Flugsteuer reißt ins Minus bei Passagieren
08.01.2012 | 15:39 Uhr 2012-01-08T15:39:00+0100Weeze. Die Luftverkehrsabgabe machte dem drittgrößten Verkehrsflughafens in NRW einen Strich durch die gute Entwicklungsrechnung der Vorjahre. 2011 flogen fast 500 000 Passagiere weniger ab Weeze.
Das Jahr hat gerade erst begonnen und vom Airport Weeze gibt’s nichts Gutes zu berichten. Nachdem bekannt wurde, dass der Airport die für das vergangene Jahr angefallenen Zinsen nicht an den Kreis Kleve zurück zahlen kann (NRZ berichtete), gab’s am Wochenende die nächste schlechte Nachricht. Die Luftverkehrsabgabe machte dem drittgrößten Verkehrsflughafens in NRW einen Strich durch die gute Entwicklungsrechnung der Vorjahre.
Der Höhenflug beim Passagieraufkommen ist gestoppt. Fast 500 000 Fluggäste weniger als noch 2010, das ist die negative Bilanz. Der Airport weist mit einem Minus von 16,4 Prozent und 2 421 720 Fluggäste erstmals seit 2006 einen Verkehrsrückgang aus, so Sprecher Holger Terhorst.
Zum einen belaste die Luftverkehrsabgabe die günstigen Flugtickets am Airport Weeze überproportional. Die Fluggesellschaften hätten nach Ankündigung der Einführung der neuen Steuer sofort reagiert und ihr Angebot deutlich reduziert.

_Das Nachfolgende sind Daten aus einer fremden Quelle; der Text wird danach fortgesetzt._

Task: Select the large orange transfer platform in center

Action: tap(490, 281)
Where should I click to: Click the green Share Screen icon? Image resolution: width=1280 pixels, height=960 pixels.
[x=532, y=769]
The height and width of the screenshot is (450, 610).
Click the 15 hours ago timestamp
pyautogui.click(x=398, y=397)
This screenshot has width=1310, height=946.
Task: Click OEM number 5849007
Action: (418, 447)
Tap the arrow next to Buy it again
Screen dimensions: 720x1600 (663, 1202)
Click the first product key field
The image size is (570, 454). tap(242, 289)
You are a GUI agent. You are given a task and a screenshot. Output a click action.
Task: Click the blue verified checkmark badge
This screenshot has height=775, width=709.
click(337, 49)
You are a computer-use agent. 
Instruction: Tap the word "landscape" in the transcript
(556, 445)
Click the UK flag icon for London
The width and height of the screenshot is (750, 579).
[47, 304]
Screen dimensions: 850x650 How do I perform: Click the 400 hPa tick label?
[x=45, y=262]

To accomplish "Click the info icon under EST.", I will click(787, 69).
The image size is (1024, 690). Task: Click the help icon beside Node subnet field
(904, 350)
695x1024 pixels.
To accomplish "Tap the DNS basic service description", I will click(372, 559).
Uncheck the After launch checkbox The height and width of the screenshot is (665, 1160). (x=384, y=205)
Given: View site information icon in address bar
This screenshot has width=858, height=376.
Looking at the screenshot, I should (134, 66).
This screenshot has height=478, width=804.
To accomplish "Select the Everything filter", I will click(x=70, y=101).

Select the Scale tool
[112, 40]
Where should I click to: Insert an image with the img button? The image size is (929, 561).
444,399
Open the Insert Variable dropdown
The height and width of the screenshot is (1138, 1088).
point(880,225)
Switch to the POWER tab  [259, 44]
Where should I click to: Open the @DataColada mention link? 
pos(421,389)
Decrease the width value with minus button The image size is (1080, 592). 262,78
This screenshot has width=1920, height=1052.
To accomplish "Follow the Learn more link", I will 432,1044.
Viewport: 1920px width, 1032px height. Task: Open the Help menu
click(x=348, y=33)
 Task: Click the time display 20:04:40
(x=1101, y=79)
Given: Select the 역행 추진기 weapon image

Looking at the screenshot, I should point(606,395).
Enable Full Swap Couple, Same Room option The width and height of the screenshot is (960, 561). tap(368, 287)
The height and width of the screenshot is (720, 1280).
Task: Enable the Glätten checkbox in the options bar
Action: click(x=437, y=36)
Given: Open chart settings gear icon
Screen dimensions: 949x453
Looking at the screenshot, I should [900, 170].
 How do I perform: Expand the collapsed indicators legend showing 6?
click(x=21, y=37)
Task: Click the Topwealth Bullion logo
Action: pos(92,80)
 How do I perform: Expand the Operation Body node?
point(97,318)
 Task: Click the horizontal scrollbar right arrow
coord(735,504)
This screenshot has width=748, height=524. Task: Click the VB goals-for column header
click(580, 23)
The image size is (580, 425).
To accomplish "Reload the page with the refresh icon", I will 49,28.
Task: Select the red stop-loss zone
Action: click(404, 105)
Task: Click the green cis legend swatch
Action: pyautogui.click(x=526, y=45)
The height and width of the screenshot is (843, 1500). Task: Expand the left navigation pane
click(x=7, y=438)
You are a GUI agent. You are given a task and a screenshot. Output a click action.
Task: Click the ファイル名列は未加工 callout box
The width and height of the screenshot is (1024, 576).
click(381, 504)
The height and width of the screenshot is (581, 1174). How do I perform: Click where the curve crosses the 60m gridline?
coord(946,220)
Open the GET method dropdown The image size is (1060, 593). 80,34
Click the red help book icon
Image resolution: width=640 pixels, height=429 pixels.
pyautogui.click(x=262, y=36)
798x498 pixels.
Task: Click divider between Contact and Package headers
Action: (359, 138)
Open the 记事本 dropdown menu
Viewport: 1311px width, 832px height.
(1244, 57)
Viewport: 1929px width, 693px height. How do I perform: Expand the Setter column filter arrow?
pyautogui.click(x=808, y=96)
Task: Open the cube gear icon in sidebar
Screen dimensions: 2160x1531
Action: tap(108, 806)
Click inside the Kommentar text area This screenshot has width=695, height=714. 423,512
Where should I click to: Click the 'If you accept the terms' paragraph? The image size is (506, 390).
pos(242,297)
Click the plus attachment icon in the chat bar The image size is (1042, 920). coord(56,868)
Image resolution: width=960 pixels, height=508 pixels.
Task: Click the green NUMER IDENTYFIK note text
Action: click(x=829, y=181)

Zum anderen macht das rückläufige Geschäft mit den Niederländern dem Flughafen zu schaffen. Denn die bisher zahlreichen Passagiere aus dem Nachbarland starteten nun wieder vielfach von den Airports im eigenen Land. Im Herbst 2011 ergab eine Befragung, dass der Anteil der niederländischen Fluggäste von 52 auf 40 Prozent zurückgegangen ist.
Den massiven Passagierverlust durch die Luftverkehrsabgabe habe man bereits früh vorhergesagt, so Flughafenchef Ludger van Bebber: „Die wettbewerbsverzerrende Steuer hat uns und unseren Partnern einen schweren wirtschaftlichen Schaden zugefügt. Solange diese Steuer weiter besteht, die allein unsere Passagiere und Airlines 2011 mit über 9 Millionen Euro belastet hat, wird auch die weitere Entwicklung für unseren Flughafen sehr schwierig.“ Derzeit geht der Airport-Geschäftsführer nicht davon aus, dass man für das Jahr 2012 auf Wachstumskurs zurückkehre.